For $w$ a permutation, the associated (ordinary) Schubert polynomial $\mathfrak{S}_w(\textbf{x})$ is a multivariate polynomial that represents for the cohomology class of the Schubert variety $X_w$ in the flag variety. There are many references for this fact. See, e.g., this text by Manivel. One key feature of Schubert polynomials is that they satisfy a recurrence often referred to as the Lascoux-Schutzenberger transition equation. Let $r$ be the largest value such that $w(r)>w(r+1)$ and $s$ be the maximum value so that $w(s) < w(r)$. We define $$ I(w,r) = \{i < r: w \lessdot w t_{ir}\}, $$ where $t_{rs}$ is the transposition $(r,s)$ and $\lessdot$ indicates a cover relation in Bruhat order. Then $$ x_r \mathfrak{S}_w(\textbf{x}) = \mathfrak{S}_{w t_{rs}}(\textbf{x}) - \sum_{i \in I(w,r)} \mathfrak{S}_{w t_{ir}}(\textbf{x}). $$ This result dates back to work of Lascoux and Schutzenberger in the 80's and can be derived from Monk's formula. There is a simple extension allowing one to work with arbitrary descents in $w$.
The double Schubert polynomial $\mathfrak{S}(\textbf{x},\textbf{y})$ is a polynomial in two alphabets of variables that represents the equivariant cohomology class of the Schubert variety $X_w$ in the flag variety. These polynomials satisfy an analogous recurrence $$ (x_r - y_s) \mathfrak{S}_w(\textbf{x},\textbf{y}) = \mathfrak{S}_{w t_{rs}}(\textbf{x},\textbf{y}) - \sum_{i \in I(w,r)} \mathfrak{S}_{w t_{ir}}(\textbf{x},\textbf{y}). $$ I've seen this identity proved in a class and can rederive it myself (as well as the more general transition equations), but can't seem to find an explicit reference in the literature. I've asked around a bit, but haven't turned anything up. Can anyone point me to a concrete reference of the transition equations for double Schubert polynomials (or something equivalent) in the literature?

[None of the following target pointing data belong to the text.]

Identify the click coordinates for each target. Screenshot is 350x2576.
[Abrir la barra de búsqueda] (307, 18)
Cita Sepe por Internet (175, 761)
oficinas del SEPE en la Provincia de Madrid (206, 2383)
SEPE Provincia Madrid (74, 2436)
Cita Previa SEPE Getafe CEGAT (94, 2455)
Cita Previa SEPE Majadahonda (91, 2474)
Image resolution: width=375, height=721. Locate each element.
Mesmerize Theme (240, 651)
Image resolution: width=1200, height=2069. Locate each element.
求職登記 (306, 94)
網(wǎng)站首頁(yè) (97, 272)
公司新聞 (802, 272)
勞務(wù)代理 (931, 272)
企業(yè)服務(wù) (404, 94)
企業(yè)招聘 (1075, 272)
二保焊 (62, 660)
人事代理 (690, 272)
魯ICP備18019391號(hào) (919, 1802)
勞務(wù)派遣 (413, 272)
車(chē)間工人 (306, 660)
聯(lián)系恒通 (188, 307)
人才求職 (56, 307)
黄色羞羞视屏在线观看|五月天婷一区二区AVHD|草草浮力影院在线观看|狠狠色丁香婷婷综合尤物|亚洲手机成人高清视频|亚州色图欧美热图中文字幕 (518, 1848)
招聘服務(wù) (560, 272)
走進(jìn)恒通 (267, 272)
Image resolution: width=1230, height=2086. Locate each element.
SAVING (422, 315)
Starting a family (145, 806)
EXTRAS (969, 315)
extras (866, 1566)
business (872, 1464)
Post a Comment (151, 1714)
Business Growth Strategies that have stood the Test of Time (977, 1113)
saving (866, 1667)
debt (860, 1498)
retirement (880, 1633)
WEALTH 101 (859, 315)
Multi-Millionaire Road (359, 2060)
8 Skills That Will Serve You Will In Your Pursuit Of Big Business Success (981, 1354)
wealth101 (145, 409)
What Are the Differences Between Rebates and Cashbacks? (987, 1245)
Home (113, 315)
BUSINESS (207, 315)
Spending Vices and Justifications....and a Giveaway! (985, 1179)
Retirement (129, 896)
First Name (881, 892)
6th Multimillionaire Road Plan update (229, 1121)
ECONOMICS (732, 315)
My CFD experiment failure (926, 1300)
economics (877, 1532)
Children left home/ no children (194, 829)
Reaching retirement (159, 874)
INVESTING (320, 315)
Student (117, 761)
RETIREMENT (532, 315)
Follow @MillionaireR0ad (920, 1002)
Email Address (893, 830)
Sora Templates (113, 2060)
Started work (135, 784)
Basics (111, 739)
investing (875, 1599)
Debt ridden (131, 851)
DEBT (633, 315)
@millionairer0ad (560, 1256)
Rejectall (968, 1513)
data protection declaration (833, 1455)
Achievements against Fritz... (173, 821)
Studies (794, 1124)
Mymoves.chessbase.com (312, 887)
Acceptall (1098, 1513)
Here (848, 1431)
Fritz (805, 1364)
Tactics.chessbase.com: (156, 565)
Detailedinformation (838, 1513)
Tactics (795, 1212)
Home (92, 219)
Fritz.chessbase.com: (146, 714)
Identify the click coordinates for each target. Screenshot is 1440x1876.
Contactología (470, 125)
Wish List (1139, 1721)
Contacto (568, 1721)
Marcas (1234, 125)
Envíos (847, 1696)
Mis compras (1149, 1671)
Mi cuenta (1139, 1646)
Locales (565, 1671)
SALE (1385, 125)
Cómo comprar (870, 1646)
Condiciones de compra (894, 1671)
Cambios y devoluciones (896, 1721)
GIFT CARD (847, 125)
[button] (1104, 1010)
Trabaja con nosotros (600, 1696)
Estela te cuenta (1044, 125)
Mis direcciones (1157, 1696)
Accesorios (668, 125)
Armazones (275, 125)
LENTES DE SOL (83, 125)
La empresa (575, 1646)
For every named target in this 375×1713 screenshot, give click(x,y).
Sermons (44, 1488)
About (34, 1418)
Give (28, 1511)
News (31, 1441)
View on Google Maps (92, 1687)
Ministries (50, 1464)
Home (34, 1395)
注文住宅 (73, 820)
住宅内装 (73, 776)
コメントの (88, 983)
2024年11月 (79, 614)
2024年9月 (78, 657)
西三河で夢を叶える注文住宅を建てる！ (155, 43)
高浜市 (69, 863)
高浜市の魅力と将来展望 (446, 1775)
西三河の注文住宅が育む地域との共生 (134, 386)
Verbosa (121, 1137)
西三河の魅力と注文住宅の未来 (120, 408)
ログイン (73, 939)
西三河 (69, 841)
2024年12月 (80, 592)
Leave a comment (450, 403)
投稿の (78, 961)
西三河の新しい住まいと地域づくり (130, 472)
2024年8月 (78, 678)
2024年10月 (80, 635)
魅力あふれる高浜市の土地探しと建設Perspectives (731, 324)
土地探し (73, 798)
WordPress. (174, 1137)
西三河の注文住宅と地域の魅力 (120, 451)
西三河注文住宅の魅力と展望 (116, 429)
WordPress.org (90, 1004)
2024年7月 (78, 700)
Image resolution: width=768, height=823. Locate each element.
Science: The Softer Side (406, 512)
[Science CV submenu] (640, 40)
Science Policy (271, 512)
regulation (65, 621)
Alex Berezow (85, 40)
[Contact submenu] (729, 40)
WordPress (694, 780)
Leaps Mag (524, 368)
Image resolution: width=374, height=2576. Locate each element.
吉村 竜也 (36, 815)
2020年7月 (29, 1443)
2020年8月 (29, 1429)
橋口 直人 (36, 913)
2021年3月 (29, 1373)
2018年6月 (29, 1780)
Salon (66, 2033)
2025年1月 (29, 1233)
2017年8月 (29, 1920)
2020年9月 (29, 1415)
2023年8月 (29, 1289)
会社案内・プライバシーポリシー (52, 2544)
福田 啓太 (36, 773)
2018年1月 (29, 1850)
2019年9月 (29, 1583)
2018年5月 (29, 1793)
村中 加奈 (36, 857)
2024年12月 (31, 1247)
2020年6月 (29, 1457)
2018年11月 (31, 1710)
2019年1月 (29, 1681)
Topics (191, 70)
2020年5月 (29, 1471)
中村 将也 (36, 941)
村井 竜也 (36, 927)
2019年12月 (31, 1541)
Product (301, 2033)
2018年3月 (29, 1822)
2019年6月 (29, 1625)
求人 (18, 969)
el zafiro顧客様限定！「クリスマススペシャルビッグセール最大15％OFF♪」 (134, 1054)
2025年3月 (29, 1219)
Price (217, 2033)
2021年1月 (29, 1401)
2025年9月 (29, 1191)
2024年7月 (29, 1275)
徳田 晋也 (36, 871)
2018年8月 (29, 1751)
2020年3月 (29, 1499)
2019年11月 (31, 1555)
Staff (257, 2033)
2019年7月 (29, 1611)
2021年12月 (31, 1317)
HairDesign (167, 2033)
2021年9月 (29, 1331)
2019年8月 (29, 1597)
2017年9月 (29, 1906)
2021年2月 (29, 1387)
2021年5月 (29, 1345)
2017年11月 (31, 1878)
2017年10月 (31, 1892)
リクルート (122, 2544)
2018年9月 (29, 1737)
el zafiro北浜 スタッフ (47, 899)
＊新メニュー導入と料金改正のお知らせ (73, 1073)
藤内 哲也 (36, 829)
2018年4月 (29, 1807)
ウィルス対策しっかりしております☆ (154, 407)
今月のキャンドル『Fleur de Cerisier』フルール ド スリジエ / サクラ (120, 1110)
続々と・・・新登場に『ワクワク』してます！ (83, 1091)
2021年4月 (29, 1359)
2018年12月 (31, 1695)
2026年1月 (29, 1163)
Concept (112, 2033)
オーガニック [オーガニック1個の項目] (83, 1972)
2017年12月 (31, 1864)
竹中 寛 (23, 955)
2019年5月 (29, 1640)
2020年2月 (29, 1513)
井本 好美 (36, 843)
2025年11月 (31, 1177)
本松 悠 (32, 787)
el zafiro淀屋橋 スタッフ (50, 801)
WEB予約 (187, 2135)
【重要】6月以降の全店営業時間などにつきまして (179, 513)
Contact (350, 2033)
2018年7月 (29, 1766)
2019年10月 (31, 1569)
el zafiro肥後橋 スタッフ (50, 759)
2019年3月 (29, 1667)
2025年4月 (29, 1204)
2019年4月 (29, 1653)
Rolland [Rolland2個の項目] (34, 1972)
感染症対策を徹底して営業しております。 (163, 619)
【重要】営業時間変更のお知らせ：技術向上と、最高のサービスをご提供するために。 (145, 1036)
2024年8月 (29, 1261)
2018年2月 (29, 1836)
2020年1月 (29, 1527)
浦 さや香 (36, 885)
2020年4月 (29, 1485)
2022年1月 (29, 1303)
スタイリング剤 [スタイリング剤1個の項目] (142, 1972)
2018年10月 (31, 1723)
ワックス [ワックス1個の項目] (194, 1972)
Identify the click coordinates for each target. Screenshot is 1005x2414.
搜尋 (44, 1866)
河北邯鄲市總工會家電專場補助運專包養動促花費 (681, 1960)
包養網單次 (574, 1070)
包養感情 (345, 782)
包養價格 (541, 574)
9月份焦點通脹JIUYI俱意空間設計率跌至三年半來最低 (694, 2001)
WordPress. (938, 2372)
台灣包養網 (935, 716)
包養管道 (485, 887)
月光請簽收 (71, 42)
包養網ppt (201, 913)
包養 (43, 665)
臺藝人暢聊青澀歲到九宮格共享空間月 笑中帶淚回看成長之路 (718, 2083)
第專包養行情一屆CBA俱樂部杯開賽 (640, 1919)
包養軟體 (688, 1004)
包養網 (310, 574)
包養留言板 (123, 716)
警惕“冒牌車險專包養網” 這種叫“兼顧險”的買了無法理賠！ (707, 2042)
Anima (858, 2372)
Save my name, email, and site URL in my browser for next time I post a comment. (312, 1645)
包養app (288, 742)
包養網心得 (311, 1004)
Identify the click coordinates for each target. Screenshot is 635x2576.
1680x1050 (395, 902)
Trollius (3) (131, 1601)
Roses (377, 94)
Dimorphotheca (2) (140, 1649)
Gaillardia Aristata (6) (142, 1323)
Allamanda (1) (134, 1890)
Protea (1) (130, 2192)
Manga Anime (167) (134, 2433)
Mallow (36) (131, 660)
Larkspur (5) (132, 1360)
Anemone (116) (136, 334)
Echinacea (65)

P.S. There is an unpublished preprint by Lascoux called "Chern and Yang Through Ice" that describes transition for double Grothendieck polynomials (a stronger result), but I'm wary of giving it as a reference for two reasons. First, it claims a stronger result that requires a bit of work to translate to my setting. Second, I find the whole document a great challenge to parse, and am skeptical that a complete proof is presented.